» **Brano**:
- - -

Era già tutto scritto e ben presto giunse la sua condanna a morte. Proprio lei che aveva scosso il cuore del re, fortemente amata, veniva ora spazzata via in pochissimo tempo, con cinismo e impassibilità come se non avesse mai rappresentato nulla per quell’uomo, vittima di un animo tutt’altro che “nobile”.
Morì con serenità, persuasa che nulla fosse eterno e tutto invece mutabile in pochissimo tempo. Afferma che spesso fa molto più male essere traditi da qualcosa o qualcuno ritenuto costante che da qualsiasi arma o strumento di morte. «Quello che mi uccise non fu il boia. Fu l’uomo che aveva dato vita a una nuova Chiesa pur di onorare la nostra unione; l’uomo che aveva abbandonato una moglie devota e una figlia affettuosa per dare adito alle mie richieste; l’uomo che aveva rischiato di sconvolgere lo scacchiere europeo per una questione privata. Enrico, l’uomo che aveva promesso di rendermi la più felice sulla terra, e che adesso si congedava da me con disprezzo. Donandomi, come ultimo pegno d’amore, la morte»: parole forti, pronunciate da una donna ferita nell’animo più che sulla pelle; parole di una donna come tante solo per il suo essere finita vittima della bramosia maschile.
La sezione storica termina con una delle donne più controverse della Storia europea e mondiale Maria Antonietta di Francia, che ci racconta il periodo della rivoluzione francese, un vento di cambiamento che pose fine a tante vite, compresa la sua.
Immersa nel lusso e nella ricchezza, in un mondo quasi fiabesco e meraviglioso, racconta, assuefatto dall’inganno e dalla vanità, scorreva la sua vita, bella sì ma con qualche momento di noia dettata dalla monotonia.

- - -

» **Voci**:

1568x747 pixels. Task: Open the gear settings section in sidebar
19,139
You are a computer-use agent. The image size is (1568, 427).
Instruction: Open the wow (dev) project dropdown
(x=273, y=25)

- - -

» **Richiesta data 1**: Conta le righe delle voci in cui compare la parola "Open", tenendo conto di maiuscole e minuscole. Scrivi soltanto il numero.
» **Richiesta data 2**: Scrivi il seguito del brano sulle donne della Storia, riprendendo dopo l'ultima frase su Maria Antonietta.

» **Risposta 1**: 2

» **Risposta 2**:
Due mondi paralleli costituivano l’assetto sociale della Francia di fine Settecento: da un lato il popolo oppresso e affamato (appoggiati dai cosiddetti membri del “terzo stato”), dall’altro il regno del benessere e del piacere. Un sistema, come confessa Maria Antonietta, creato da coloro i quali, presenti e passati, risiedevano, in cotanto splendore; quello stesso sistema che finì per travolgerli tutti.
Lei che era entrata in quei luoghi lussuosi appena quindicenne, una ragazzina che non poteva conoscere il mondo reale e che non poteva non cedere a quella vita così tanto accomodante. Ingenua come tutte le ragazze di quell’età, era entrata in quel paese straniero, accolta da sudditi che per tanti anni ‒ soprattutto a partire dal 1774, anno di inizio del regno di suo marito Luigi XVI ‒ avrebbero lodato la sua bellezza e si sarebbero chinati al suo passaggio, prima di inneggiare alla sua esecuzione.
Provava a godersi, giorno dopo giorno, quel mondo in apparenza tanto bello ma nel quale si celavano momenti sia di sconforto sia, soprattutto, di gioie inappagate. Solo la nascita di sua figlia le riportò la serenità nel cuore, sorda perfino ai tanti commenti di delusione che giungevano al suo orecchio per il solito erede maschio “mancato”: «Un figlio maschio sarebbe stato dello Stato. Una figlia sarebbe stata mia!» afferma, spogliandosi del ruolo di sovrana e assumendo le vesti di madre.
Quegli “abiti” che continuò a portare anche quando il secondo figlio, il futuro erede al trono, iniziò a non godere di ottima salute. Ella racconta il tutto con il cuore di una madre comune, afflitta dal dolore di vedere un figlio malato, sperando ogni giorno di poter gioire per la sua guarigione, che in questo caso non avvenne mai: il piccolo morì nel 1789 all’età di 8 anni.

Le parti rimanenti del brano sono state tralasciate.